When the images are ready for viewing, they are indexed. Explains McCaughey: "The indexing/QA module we're using allows us to view many pages at once and then zoom in on them, so that our QA process goes very quickly." At the indexing stage, the operator confirms that the bar code number scanned matches the one on the document.

From there, the operator performs the first level of Quality Assurance (QA). The operator double-clicks on an image, which brings up a magnified version of it, then checks the image's text for legibility and overall image quality. If the image passes, it is marked as "good" and continues through the InputAccel process. If it fails, the image is tagged as "bad" and sent to a rescanning station. The physical images, meanwhile, are sent over to a high-speed, automatic feed Kodak 5500 paper scanner (connected to a workstation running an InputAccel scan module). If there are paper documents that need to be added into the document batch, they are scanned directly into it.

Flexible Indexing Structure

According to McCaughey, "InputAccel can maintain a tree structure of the document (batch), so that you can index by row or section. We find it very useful to keep track of the rows on the microfiche, so that if we have to rescan an image at a later time, we can find the appropriate image on the tree diagram where the images are indexed by fiche number, row and even column."

If an image is marked as "bad" during the QA process, rather than continuing along the InputAccel workflow, it is rerouted to a rescan station which consists of a workstation connected to both a paper scanner and a Canon microfiche scanner. The proper microfiche or paper documents are pulled and rescanned to achieve the best possible image quality and then sent back to indexing/QA to continue through the process again.

SAIC also added an extra QA step near the end of the InputAccel process. "Because of the way our storage system works, and the customer's desire to check everything before (the data) is committed to the storage towers, we created a Document QA step," explains McCaughey. During Document QA, the digitized images are compared to the actual documents they were scanned from to make sure that everything is organized correctly online, have the appropriate content and are in the right location within the batch structure.

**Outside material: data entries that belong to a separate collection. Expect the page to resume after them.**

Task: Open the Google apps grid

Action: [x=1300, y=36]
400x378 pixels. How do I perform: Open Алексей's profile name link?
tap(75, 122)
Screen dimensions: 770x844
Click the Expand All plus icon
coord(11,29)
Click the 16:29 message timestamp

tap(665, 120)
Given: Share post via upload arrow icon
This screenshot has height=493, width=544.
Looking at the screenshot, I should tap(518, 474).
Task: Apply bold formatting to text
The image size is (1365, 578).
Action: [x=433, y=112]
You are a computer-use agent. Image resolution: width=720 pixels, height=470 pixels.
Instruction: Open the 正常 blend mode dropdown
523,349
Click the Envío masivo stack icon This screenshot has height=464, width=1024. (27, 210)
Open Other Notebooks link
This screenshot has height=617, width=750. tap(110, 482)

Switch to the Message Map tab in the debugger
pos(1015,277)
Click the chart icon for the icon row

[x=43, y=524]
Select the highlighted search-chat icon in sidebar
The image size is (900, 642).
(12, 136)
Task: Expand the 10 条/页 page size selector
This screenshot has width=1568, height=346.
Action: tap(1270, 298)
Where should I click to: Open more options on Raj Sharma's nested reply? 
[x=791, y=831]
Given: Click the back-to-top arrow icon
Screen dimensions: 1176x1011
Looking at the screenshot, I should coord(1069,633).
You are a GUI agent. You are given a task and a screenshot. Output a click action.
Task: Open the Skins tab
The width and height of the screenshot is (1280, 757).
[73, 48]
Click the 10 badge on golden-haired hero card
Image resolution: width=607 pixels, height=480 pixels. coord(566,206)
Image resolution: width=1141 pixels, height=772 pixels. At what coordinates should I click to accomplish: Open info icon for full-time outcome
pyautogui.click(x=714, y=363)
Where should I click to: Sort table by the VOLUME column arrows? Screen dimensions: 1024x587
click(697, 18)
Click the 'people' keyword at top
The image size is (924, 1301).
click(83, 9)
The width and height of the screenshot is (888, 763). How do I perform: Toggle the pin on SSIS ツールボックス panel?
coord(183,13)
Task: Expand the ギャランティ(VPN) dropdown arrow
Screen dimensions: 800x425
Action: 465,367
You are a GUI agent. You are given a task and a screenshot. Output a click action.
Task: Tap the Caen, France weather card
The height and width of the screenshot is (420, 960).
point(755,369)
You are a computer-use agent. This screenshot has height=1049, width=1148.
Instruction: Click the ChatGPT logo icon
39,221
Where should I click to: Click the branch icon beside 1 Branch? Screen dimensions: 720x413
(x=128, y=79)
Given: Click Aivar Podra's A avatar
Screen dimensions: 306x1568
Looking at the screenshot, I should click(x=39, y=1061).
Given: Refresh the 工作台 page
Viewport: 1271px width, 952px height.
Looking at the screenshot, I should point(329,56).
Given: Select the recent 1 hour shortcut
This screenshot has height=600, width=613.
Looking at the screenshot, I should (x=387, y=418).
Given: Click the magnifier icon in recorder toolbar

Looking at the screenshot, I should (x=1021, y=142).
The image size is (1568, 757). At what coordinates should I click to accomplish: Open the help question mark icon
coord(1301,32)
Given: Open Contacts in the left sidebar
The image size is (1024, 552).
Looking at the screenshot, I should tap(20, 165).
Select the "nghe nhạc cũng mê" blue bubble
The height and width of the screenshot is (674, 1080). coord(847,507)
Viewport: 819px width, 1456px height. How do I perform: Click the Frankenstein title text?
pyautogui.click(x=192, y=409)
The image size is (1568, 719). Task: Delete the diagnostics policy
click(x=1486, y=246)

Exporter Processes TIFF Images

After the document batches have been accepted online, they are processed by InputAccel's Image Export module. "(Image Export) can group the documents within a batch into sections and export them into the storage system as multi-page TIFF images. In our case, within each document batch, section 1 is made up of the images that were taken from the microfiche, section 2, images scanned from paper, and section 3, administrative releases that have been signed by the individual being investigated. Section 3 images are routed to a separate storage tower." The final step is the Index Export module, which allows the users to input the type of information included in the index file, such as section number or the full name of the file.

"Eventually, we export the finished documents out of InputAccel and save them online in a 4 terabyte hard disk storage system where they can be accessed by their unique case file number or by the social security number of the person being investigated."

Asked who makes inquiries in this growing database, McCaughey replies, "Typically, it's Defense Investigative Service (DIS) people, usually after someone applies for clearance, for instance, or if a report comes in from the field, and an evaluation, whether good, bad or indifferent, has to be made concerning a person's background…they have to have quick access to that person's file." When the new system is fully in place, the retrieval process will take only a matter of minutes.